The last sentence resonates most with me: if you are copying from these people, you are not learning from them. If so, why then are we so obsessed with copying?
The internet is populated with articles and videos on routines of successful people, secrets of successful people, and — my personal favourite — how to think successful people do, whatever that means. These articles and videos state specific characteristics of successful people, such as when they wake up, their morning routines, how they smile, and even what they eat during the day. Somehow, people who consume these contents hope that by following these strategies, they will become like these people.
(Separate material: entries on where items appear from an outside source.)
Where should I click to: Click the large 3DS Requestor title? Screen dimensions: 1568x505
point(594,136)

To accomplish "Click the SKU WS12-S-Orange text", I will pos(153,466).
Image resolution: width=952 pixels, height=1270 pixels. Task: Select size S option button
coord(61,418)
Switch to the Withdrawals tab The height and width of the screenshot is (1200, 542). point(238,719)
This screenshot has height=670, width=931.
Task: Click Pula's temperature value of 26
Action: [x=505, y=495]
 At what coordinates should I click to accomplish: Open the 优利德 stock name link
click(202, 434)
Never mind that none of these successful people have the same habits. I may be able to state few examples, and I understand we may have different definitions of success, so I’ll choose people from different backgrounds of success. It is said that Elon Musk wakes up by 7 am, Jeff Bezos by 6.45 am, Dwayne Johnson by 3.30 am, and J. K Rowling by 4 am. All of these people have one thing in common: they are extremely rich. So if my goal is to be rich, for example, who should I follow? Or should I just compute all the waking hours of rich people I admire and then apply the average?
The reason we make the mistake of trying to copy the lifestyle of successful people is that we miss a common psychological phenomenon called observation after the fact. Simply put, this means drawing conclusions from already portrayed evidence. Does waking up by 6.30 make Bezos successful, or he’s just a successful man that wakes up by 6.30? Understanding the difference is significant.
We see this copy-cat complex in everyday life. College freshmen and sophomores always meet the top senior students to ask them how they do it. They ask about how many hours they study, what they study, classes they attend, etc. At times like this, if you’re the one being asked, it is easier to make up a story that fits a classic “success story.” You might be tempted to talk about how you read 14 hours a day, even though this might not be true. The junior students try to create a simulacrum from the lifestyles of the seniors, which usually fails.
Another things that’s wrong about copying is that it fails to factor in the role statistical randomness plays in success stories. Microsoft was well positioned in its early days to dominate the software landscape, and that has made its founder incredibly rich. But Gates was also extremely lucky to have been born at this time; he was lucky to have played with computers at an early age; and he was lucky to have attended Harvard. This does not not undermine his hard work or ingenuity, but you could argue that there were many other 19-year olds that were as hard-working and smart. While I may follow Bill Gates exact routines, the chances of recreating his success are extremely low. However, I can recreate my own success.
This does not mean that we can’t learn from successful people we admire. There are secrets we can obviously learn from them, but are these really secrets? All of these people have worked extremely hard and smart, and have also had a sprinkling of luck. Nothing beats the old principle of working hard, working smart, and sometimes being lucky. For all you know, you could just become another billionaire who wakes up by 11 am, or another very successful student who reads only one hour a day.